Un appartamento confiscato e non utilizzato è la Sala Operativa dedicata all'espletamento del servizio ed un dormitorio di Protezione Civile che ospita i Volontari CRI provenienti da tutta Italia, per il supporto operativo alle 93 giornate di attività, il Centro Nautico CRI.
Per questa stagione 2026, attualmente sono 45 i Volontari di fuori regione che hanno scelto (a titolo gratuito) di trascorre con i Colleghi di Alcamo almeno una settimana di servizio operativo.
Mentre il Centro ASIA, l’altro immobile confiscato, permette alle persone con disabilità motorie di poter raggiungere il mare, perché una carrozzina non deve essere l'elemento di separazione verso il bagno al mare e, perché per una vera giornata di relax, servono i servizi, quei servizi che il Comune e la CRI Alcamo garantiscono.
Tutti i giorni, dal 15/06 al 15/09, dalle 09:00 alle 19:00, all'interno di una struttura "pensata" nel proprio allestimento, i Volontari CRI accolgono persone che, magari per anni, non hanno avuto la possibilità di fare un "vero" bagno a mare.
Ci sono sette postazioni cardioprotette di avvistamento presidiate dagli OPSA della Croce Rossa Italiana (Operatori Polivalenti Salvataggio in Acqua), di fatto Operatori in Emergenza e Soccorritori; tutte le postazioni sono dotate, in aggiunta ai comuni ausili di galleggiamento ed attrezzature idonee alla natura del servizio, anche di presidi sanitari ed elettromedicali.

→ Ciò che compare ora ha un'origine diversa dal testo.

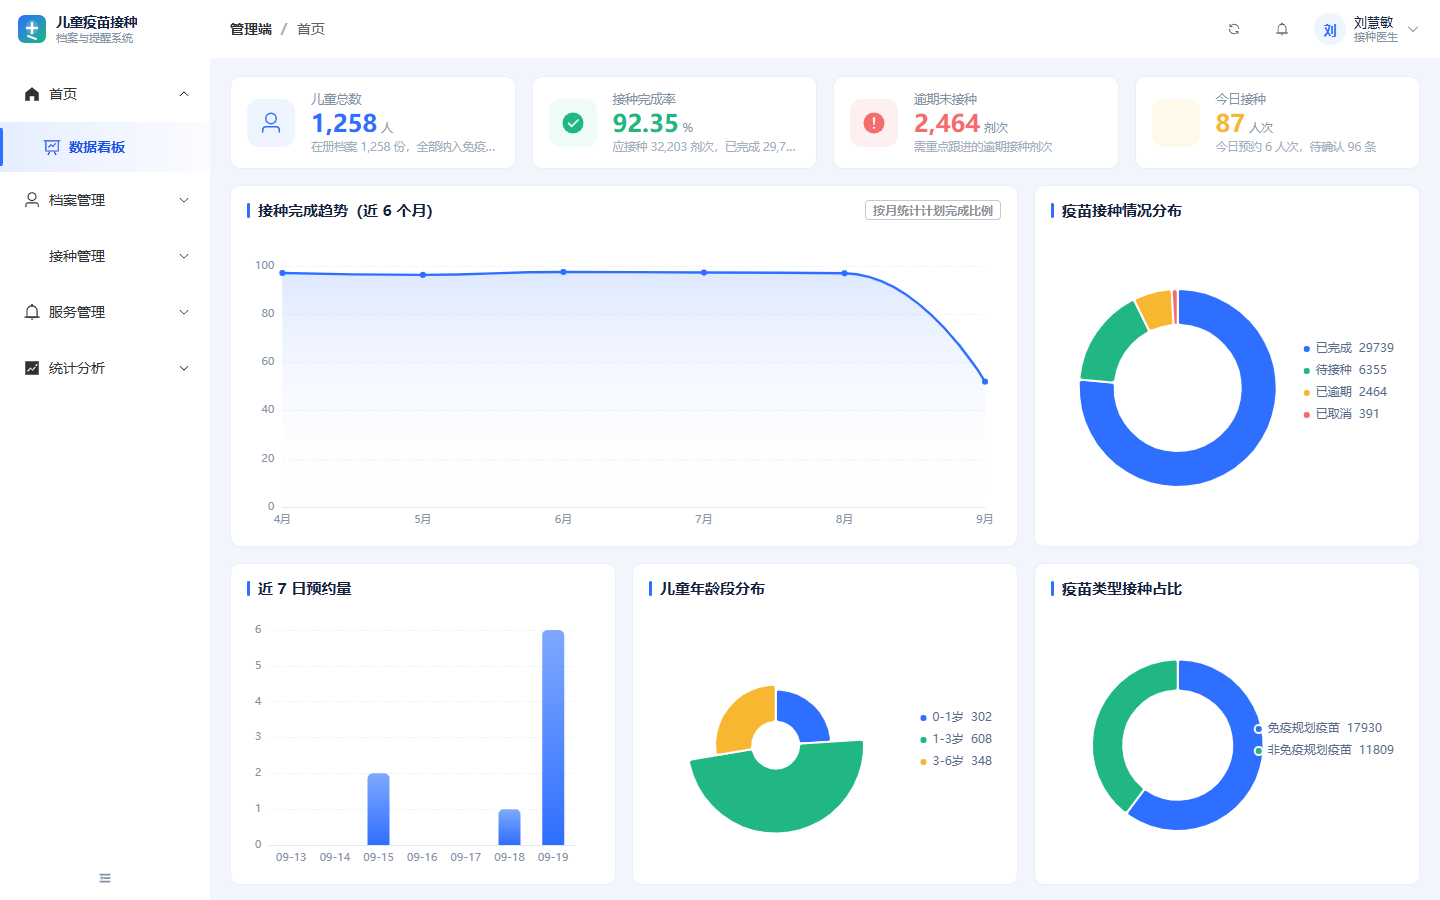
Task: Click the 刘 user avatar
Action: pyautogui.click(x=1330, y=30)
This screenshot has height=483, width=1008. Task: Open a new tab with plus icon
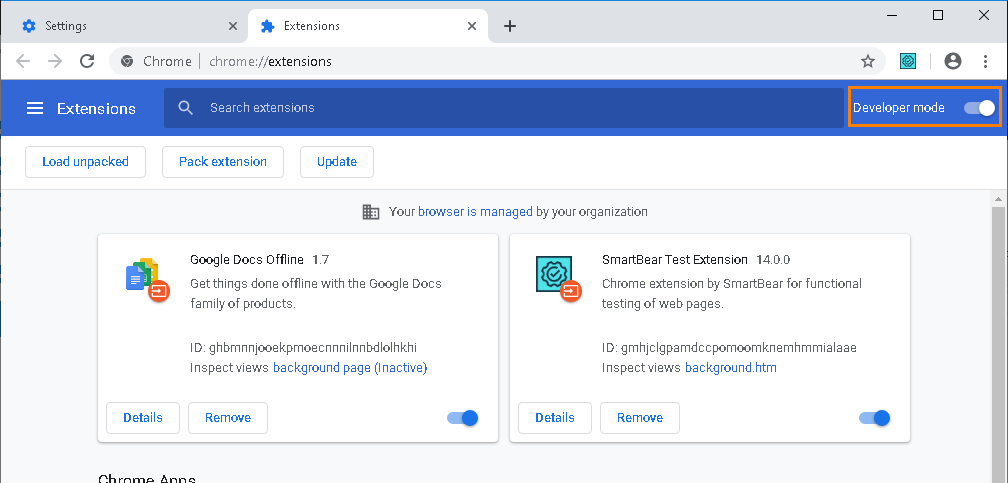pos(510,26)
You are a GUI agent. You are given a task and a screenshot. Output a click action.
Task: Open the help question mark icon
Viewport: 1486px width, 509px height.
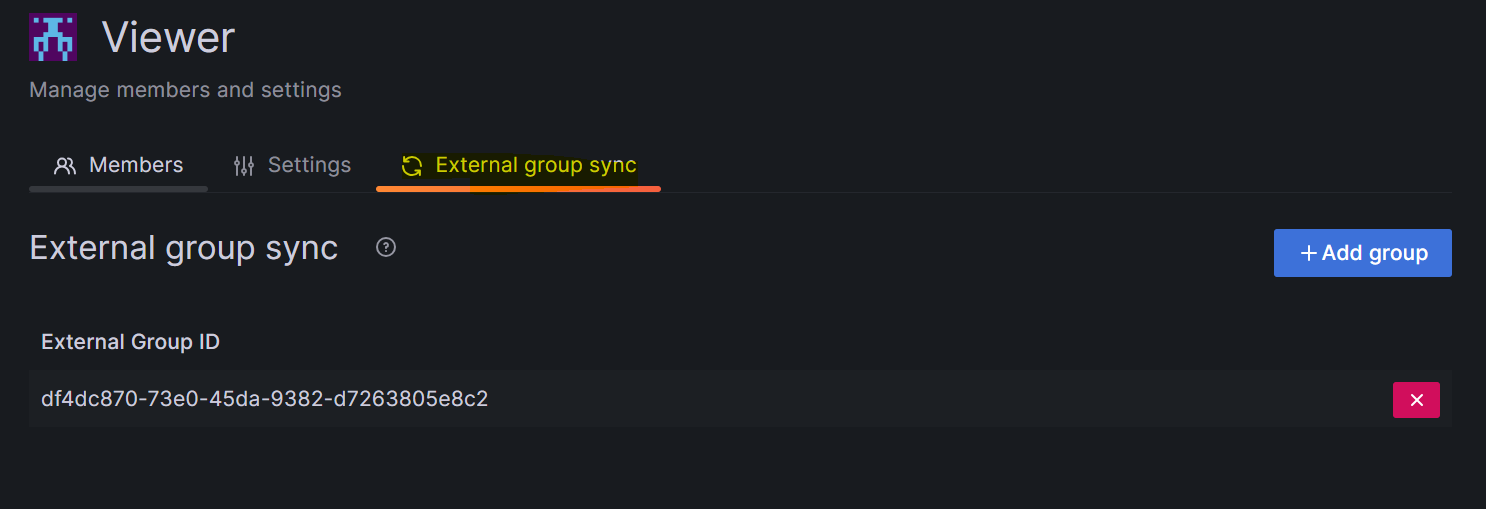point(386,247)
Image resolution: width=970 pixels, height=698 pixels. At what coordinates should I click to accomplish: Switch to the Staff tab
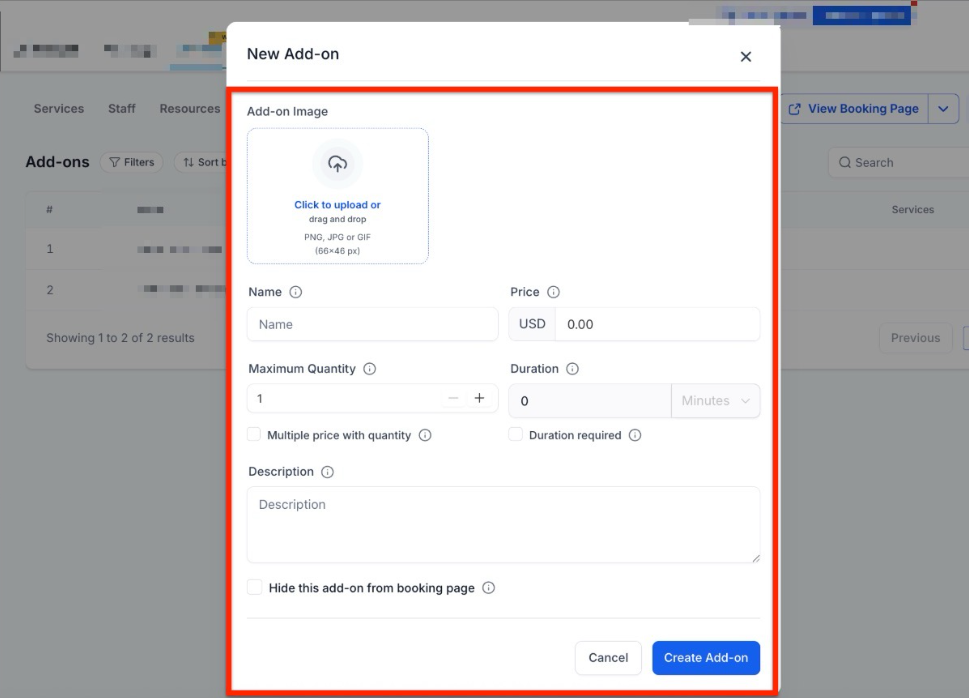pyautogui.click(x=122, y=109)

Che si tratti di un pericolante in acqua, di un malore in spiaggia, di un bambino che non trova la propria famiglia, un cucciolo di delfino smarrito (esempi che rispecchiano le realtà dello scorso anno), il Volontario CRI invia un dispatch via radio al proprio Coordinamento e la macchina si attiva subito; laddove necessario, altri Operatori CRI raggiungono la scena per il supporto necessario, così come viene notiziata la Polizia Municipale, che è sempre intervenuta a seguito di tutte le esigenze manifeste, le FF.OO., o per competenza la Capitaneria di Porto.